[Alıştırmalar]:
**a)** Acı biberlerle ilgili metne göre biberlerin acılığı hangi birimle ölçülüyor?
**b)** Acı biberlerle ilgili metni son cümlesinden sonra sürdürün.

[Okuma metni]:
____________________
• geçenlerde* bir arkadaşım a.b.d.'de bir "acı biber yarışması"na katıldığını anlattı. tahmin edeceğinizin aksine bu bir "kim daha fazla acı biber yiyecek" yarışması değil. bu bir "bhut jolokia" adı verilen ve dünya'nın en acı biberi olarak tasdiklenmiş biberi "kim daha uzun süre elinde tutabilecek" yarışması.
    bahsi geçen biber o kadar acı ki elinizde yaklaşık 5 saniyeden daha fazla tutamıyorsunuz.
    hal böyle olunca her biberin tadına bakılamayacağına göre insanların nasıl olup da hangi biberin hangisinden daha acı olduğunu bildiklerini merak ettim ve bununla ilgili bir araştırma yaptım.*
    biberlerin acılıkları "scoville ölçeği" denilen bir birimle ölçülüyor.

    işte bilinen biberlerin scoville değerleri:

    anneannelerimizin, bababaannelerimizin dolma yapımında kullandığı genelde yeşil olan tatlı çan biberleri haliyle "0 scoville" değerinde.

    güneydoğu anadolu bölgesi'nde bolca tüketilen "isot" dediğimiz kırmızı/kara biber yaklaşık "250 scoville" değerinde ki kendisi epey acıdır.

    pepperoncini, denilen bizim adana'da iştah açıcı olarak da kullandığımız yeşil biber turşusu "1500 scoville" değerine sahip.

    acı sos yapımında bolca kullanılan jalapeno biberi "8.000 scoville".

    cayenne biberi olarak da bilinen güney amerika baharatı "50.000 scoville".

    jalapeno ile yapılmış, pizzacılarda üzerinde "dikkat!" uyarısıyla gelen acı soslarımız yaklaşık "100.000 scoville" değerinde.

    tai biberi olarak da bilinen yeşil cin biberin değeri ise "200.000 scoville"e kadar ulaşmaktadır.
____________________
[Kayıtlı veriler]:
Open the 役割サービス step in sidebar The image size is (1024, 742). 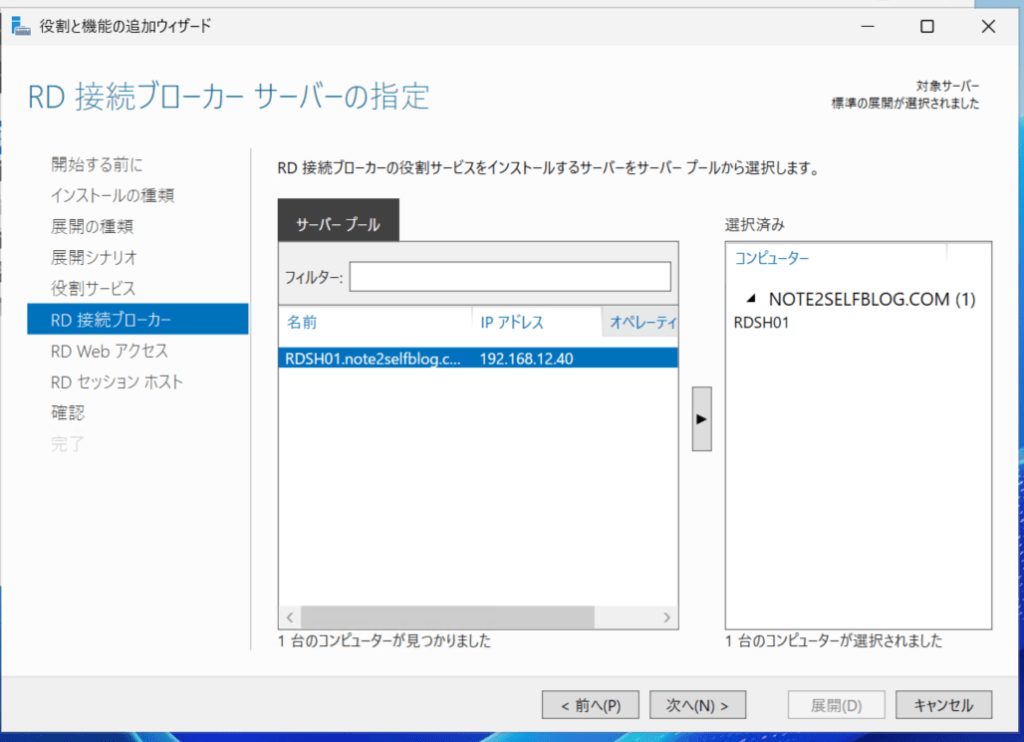[x=93, y=289]
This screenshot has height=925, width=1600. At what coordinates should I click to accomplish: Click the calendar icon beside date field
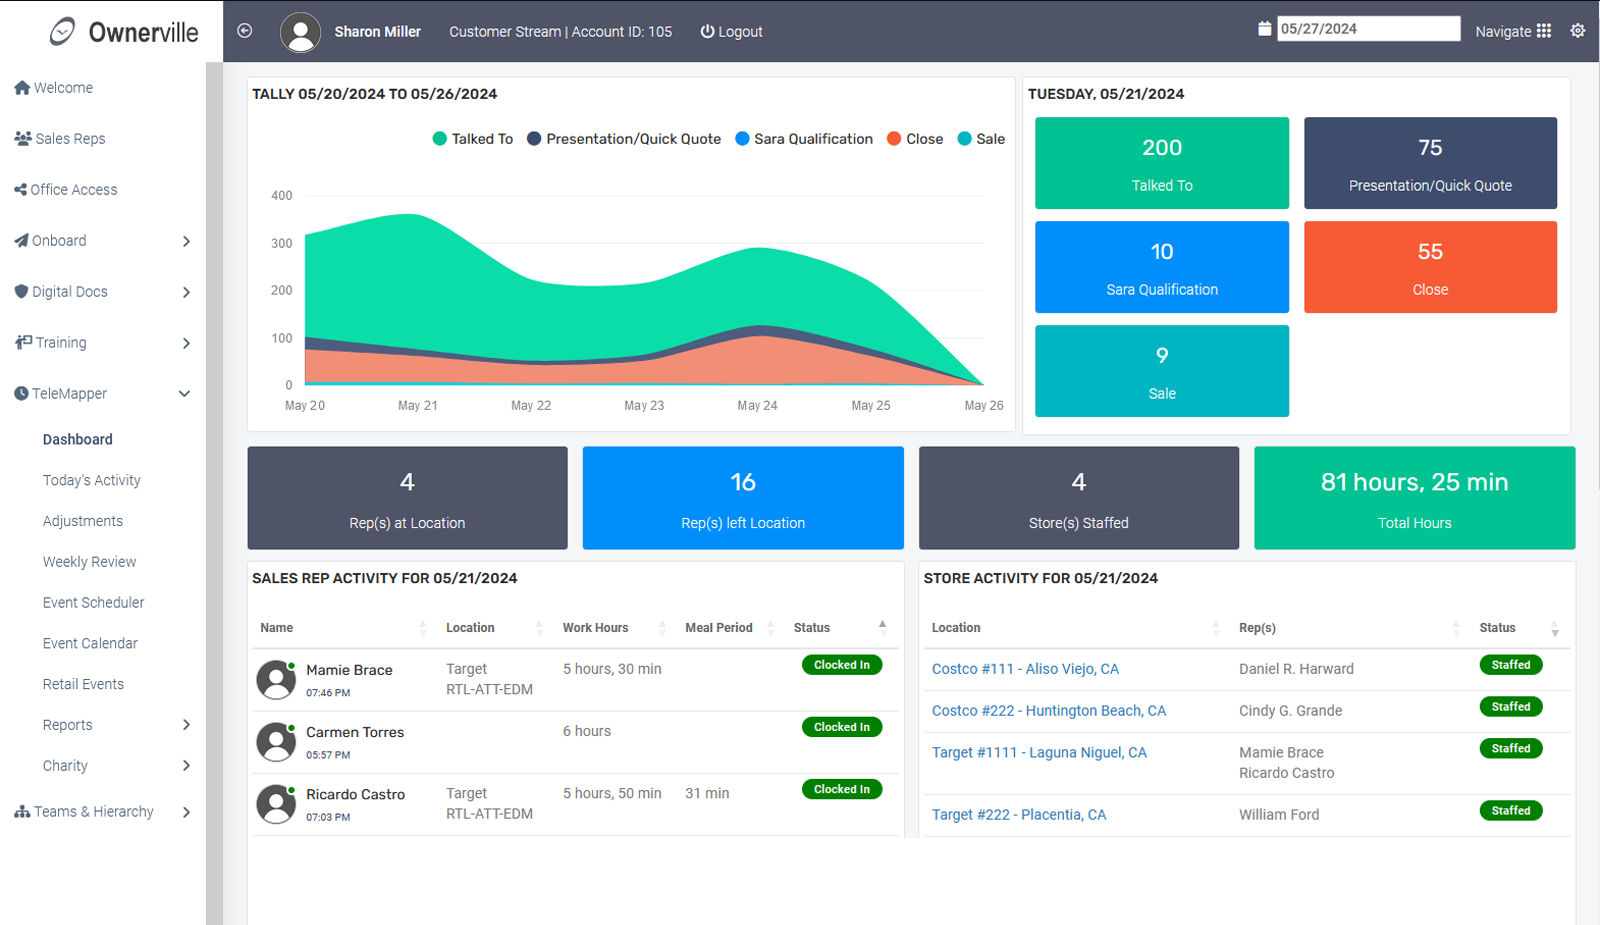(1264, 29)
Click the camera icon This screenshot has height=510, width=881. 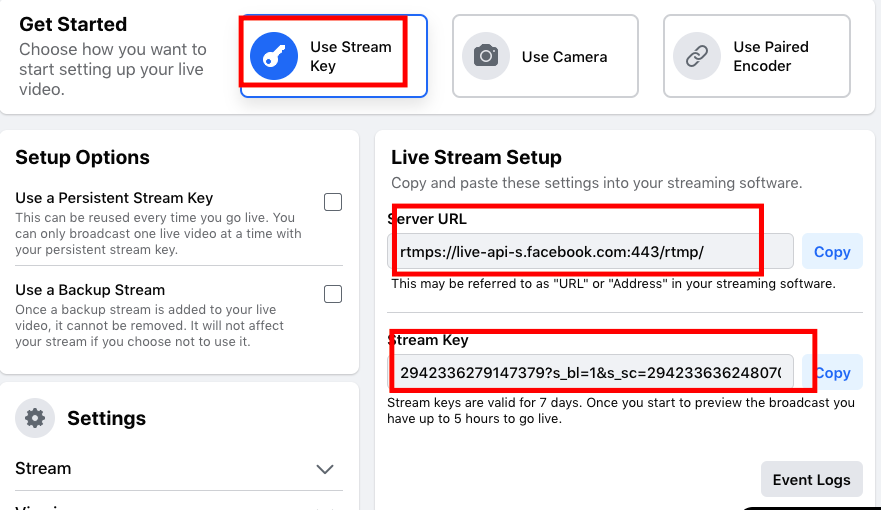point(486,56)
____________________
[Sıralı cevaplar]:
**a)** Scoville ölçeği denilen bir birimle ölçülüyor.

**b)**
    habanero olarak bilinen, iskoç bonesi isimli biber "350.000 scoville" değerine sahip.

    yukarıdakinin bir değişiği olan, aynı zamanda "uslu durmazsan ağzına biber sürerim" lafının çıkmasına sebep olan kırmızı habanero biberi dilimizi "557.000 scoville" güçünde yakıyor.

    bazı insanların işkence yöntemi olarak da kullandığı meşhur japon biberi* wasabi "650.000 scoville" değerinde.

    ve... en başta bahsettiğim yarışmada kullanılan bhut jolokia* biberi tam tamına "1.041.000 scoville" değerinde. bu yüzden elle tutulması bile imkansıza yakın. peki dünya'nın en acı biberi bu mu? pek değil. dünya'nın en acı "doğal" biberi bu. kimyasal olarak elde edilen biberlerin değerlerinin "40.000.000 scoville"e kadar çıktığı biliniyor. onlarla ilgili daha kısa bir araştırma yaptım ve bu araştırma sayesinde türkiye'de yaşayan bazı vatandaşlarımızın a.b.d.'deki "buhut jolokia tutma" yarışmasında rahatlıkla birinci olabilecekleri sonucuna vardım.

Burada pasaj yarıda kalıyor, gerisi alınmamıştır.